Así se privaba de recursos legales a cualquier lord despechado que pretendiera desafiar la legitimidad de la boda. Cazaril se imaginó a Sara, su larga vigilia secreta durante todo un día junto al lecho de su esposo, frío e hinchado. ¿En qué habría pensado, qué reflexiones habría hecho, mientras transcurrían las horas en aquella cámara sellada? Y aun así había convertido aquel horror en un pragmático obsequio para Iselle y Bergon, para la Casa de Chalion que ahora abandonaba. Se la imaginó de repente como a una hacendosa ama de casa, barriendo por última vez las viejas habitaciones familiares, dejando un jarrón con flores encima de la chimenea para los nuevos propietarios.

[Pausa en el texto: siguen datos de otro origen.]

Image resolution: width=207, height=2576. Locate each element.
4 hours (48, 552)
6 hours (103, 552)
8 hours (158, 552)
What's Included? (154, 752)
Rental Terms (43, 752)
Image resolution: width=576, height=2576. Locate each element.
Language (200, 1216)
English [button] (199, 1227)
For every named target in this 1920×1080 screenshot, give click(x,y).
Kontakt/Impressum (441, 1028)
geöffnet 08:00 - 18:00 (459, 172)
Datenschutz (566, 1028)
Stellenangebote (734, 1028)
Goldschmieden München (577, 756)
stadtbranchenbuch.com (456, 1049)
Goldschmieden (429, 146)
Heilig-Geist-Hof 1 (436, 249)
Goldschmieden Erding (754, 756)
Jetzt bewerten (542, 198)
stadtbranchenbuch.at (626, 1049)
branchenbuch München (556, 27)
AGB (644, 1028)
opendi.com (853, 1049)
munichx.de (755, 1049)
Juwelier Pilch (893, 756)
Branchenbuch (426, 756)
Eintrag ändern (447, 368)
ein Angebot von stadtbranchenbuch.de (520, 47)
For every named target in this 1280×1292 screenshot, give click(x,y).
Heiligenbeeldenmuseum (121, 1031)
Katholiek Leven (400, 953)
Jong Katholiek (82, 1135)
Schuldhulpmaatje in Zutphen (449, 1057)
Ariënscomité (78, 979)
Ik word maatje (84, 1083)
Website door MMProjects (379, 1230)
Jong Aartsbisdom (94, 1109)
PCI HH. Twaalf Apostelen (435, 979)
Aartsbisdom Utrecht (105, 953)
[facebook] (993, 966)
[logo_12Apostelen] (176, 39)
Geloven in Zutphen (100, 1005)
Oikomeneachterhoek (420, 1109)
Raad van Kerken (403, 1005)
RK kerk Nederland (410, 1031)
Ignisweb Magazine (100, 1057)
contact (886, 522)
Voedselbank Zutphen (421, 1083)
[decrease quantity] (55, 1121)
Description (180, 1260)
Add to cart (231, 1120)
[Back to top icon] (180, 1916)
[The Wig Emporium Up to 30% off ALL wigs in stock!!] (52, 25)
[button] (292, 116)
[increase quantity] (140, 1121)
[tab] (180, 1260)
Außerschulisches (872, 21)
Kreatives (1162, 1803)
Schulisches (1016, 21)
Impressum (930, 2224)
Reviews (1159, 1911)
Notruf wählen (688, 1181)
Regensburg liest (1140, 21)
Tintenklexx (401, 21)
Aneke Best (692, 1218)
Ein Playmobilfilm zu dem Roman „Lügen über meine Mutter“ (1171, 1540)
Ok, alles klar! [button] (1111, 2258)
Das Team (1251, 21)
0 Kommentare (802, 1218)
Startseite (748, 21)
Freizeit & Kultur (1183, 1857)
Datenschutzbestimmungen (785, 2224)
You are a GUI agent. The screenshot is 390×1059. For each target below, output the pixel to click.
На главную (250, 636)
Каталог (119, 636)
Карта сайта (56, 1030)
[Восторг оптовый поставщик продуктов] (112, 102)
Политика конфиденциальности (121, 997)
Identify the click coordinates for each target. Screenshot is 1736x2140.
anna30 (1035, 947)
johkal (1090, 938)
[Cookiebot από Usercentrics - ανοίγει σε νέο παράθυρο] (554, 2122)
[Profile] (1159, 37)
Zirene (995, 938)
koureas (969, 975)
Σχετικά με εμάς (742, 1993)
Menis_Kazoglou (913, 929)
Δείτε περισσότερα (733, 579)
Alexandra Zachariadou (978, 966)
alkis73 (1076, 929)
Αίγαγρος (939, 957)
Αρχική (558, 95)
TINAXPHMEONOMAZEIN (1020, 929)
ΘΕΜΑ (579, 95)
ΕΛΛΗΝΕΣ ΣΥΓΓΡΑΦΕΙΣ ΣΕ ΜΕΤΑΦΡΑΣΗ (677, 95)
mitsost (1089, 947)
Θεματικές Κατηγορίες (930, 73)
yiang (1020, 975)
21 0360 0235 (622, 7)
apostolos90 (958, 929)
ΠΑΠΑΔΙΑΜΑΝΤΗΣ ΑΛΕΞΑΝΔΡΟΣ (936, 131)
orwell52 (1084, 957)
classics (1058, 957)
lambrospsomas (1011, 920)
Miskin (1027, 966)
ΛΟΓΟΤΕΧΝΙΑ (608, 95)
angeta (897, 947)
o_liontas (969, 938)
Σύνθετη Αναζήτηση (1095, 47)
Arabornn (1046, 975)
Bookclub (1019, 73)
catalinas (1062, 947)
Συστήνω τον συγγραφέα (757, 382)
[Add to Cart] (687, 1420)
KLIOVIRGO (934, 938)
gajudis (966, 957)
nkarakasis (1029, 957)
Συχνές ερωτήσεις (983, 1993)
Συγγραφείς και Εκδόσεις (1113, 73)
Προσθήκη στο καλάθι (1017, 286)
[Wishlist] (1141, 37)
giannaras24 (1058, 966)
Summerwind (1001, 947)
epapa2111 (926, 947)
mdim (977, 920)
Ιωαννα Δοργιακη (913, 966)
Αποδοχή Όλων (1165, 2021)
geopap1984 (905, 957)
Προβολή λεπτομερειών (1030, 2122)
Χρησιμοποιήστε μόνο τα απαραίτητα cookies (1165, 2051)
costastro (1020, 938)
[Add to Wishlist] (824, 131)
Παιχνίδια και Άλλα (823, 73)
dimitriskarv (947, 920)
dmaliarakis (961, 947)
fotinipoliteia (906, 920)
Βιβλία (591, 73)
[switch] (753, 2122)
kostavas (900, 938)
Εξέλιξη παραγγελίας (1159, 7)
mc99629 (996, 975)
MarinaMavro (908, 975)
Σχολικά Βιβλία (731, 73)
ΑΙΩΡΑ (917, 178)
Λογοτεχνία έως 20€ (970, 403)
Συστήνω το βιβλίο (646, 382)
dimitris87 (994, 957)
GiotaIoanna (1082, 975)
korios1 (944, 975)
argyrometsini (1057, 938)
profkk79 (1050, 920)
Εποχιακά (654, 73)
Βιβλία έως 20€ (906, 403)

—Creo… creo que lo entiendo.
—Yo también creo que lo entendéis. Siempre habéis sido muy perspicaz, castelar. —Un instante después, añadió—: Y muy discreto.
—Gajes del oficio, royina.
—Habéis servido bien a la Casa de Chalion. Quizá mejor de lo que se merecía.
—Aunque no la mitad de bien de lo que necesitaba.
Sara suspiró, mostrándose de acuerdo.
Cazaril se interesó educadamente por sus planes; la viuda regresaba a su provincia natal para ocupar una hacienda sobre la que tendría todos los derechos. Parecía más ansiosa que resignada por salir de Cardegoss y dejárselo a sus sucesores. Cazaril se puso de pie y le deseó buena suerte y buen viaje, de corazón. Le besó las manos; ella a cambio le besó las suyas y, brevemente, le rozó la frente con las yemas de los dedos cuando se inclinó ante ella.
Vio cómo se alejaban traqueteando las carretas, torciendo el gesto por solidaridad cada vez que brincaban sobre los baches. A las carreteras de Chalion no les vendría mal una mejora, decidió Cazaril, él había recorrido las suficientes para saberlo de sobra. Había visto carreteras en el Archipiélago, amplias y lisas en cualquier condición… quizá Iselle y Bergon tuvieran que importar algunos albañiles roknari. Mejores carreteras y menos bandidos en ellas era lo que necesitaba Chalion. Chalion-Ibra, se corrigió. Sonreía cuando Foix le ofreció una pierna para que subiera a su caballo.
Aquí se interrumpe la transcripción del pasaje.